Override viewsets.ModelViewSet class with your pk check implementation and use that new class, something like this:
class GenericUserViewSet(viewsets.ModelViewSet):
def retrieve(self, request, *args, **kwargs):
if self.kwargs.get('pk') == u'current' and not request.user.is_anonymous():
self.kwargs['pk'] = request.user.pk
return super(CurrentUserViewSet, self).retrieve(request, *args, **kwargs)
class UserViewSet(GenericUserViewSet):
queryset = User.objects.all()
serializer_class = UserSerializer
permission_classes = (IsOwnerOrCreateOnly, )

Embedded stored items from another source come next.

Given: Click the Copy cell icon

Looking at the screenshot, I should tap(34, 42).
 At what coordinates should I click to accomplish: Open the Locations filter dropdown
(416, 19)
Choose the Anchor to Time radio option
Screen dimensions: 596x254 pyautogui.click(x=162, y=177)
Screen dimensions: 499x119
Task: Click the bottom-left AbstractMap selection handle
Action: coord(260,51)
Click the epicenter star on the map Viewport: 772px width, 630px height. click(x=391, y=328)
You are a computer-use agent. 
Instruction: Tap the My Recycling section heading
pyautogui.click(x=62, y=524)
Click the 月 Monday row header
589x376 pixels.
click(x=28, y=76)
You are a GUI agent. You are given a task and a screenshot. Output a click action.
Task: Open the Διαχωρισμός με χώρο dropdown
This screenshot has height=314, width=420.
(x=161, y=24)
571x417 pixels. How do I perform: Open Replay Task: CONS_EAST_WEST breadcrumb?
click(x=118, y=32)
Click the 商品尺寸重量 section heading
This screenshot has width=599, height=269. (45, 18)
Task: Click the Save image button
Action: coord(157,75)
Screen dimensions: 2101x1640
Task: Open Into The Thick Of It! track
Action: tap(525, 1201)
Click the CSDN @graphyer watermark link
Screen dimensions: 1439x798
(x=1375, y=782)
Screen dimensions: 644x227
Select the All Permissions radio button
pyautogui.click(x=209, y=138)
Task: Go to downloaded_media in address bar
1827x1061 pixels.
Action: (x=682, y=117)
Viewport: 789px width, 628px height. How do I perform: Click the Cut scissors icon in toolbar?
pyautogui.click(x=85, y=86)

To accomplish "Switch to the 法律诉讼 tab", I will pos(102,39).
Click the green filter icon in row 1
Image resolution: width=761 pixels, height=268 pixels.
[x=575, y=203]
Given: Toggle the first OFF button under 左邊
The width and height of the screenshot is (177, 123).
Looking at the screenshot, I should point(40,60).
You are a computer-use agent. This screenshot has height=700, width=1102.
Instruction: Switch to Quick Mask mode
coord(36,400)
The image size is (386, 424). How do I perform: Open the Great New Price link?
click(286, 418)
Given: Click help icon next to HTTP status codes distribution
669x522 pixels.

And for the second question, perhaps creating two serializers (public and current) and changing serializer_class to either one of them in init of GenericUserViewSet may do the trick, I haven't tested this but it's an idea:
class GenericUserViewSet(viewsets.ModelViewSet):
def __init__(self, *args, **kwargs):
if self.kwargs.get('pk') == u'current' and not request.user.is_anonymous():
self.serializer_class = UserSerializer
else:
self.serializer_class = PublicUserSerializer
super(GenericUserViewSet, self).__init__(*args, **kwargs)
I'm assuming that you want to save the current user to your DB model, yes?
If so this should be fairly easy to fix, just add this method to your views:
def pre_save(self, obj):
obj.user = self.request.user
This will execute just before the model is saved. I use this all the time and it works great.
The other thing you can do is write a mixin class in a generic way that does want you want then inherit it in each of the views you need it in. Assuming that is that you have a solution that works, but just don't want to mimic you code all over the place.